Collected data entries
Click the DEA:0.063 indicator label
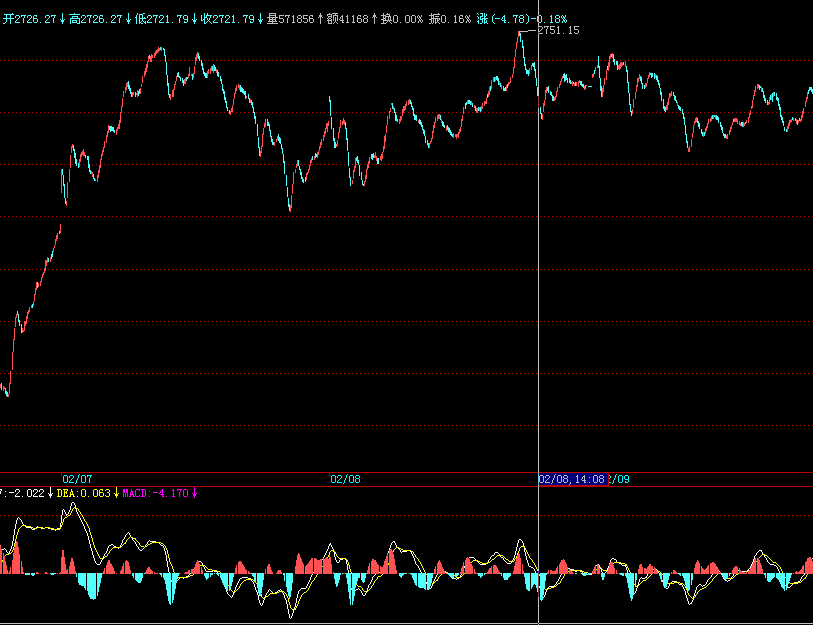This screenshot has width=813, height=625. pos(84,493)
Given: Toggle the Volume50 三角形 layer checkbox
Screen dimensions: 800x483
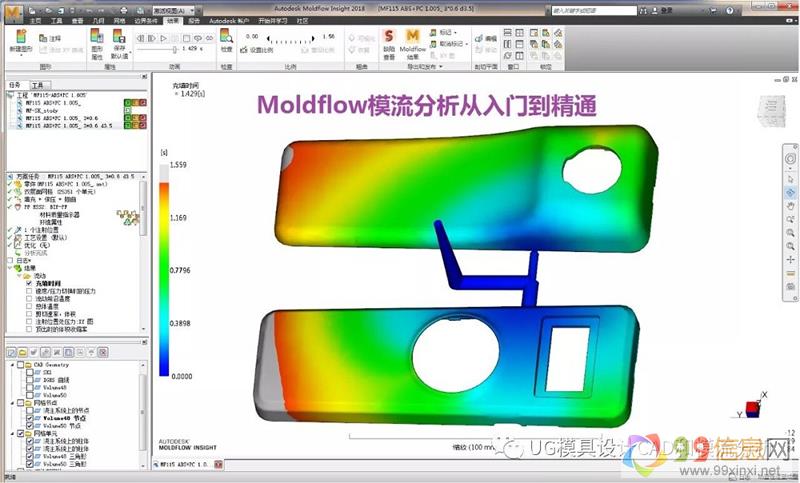Looking at the screenshot, I should [x=29, y=466].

# Task instructions
Output all of the data exactly. Skip the pictures.

# Answer for this exercise
Click the DEA:0.063 indicator label
This screenshot has width=813, height=625. pos(84,493)
Given: Toggle the Volume50 三角形 layer checkbox
Screen dimensions: 800x483
Looking at the screenshot, I should [x=29, y=466].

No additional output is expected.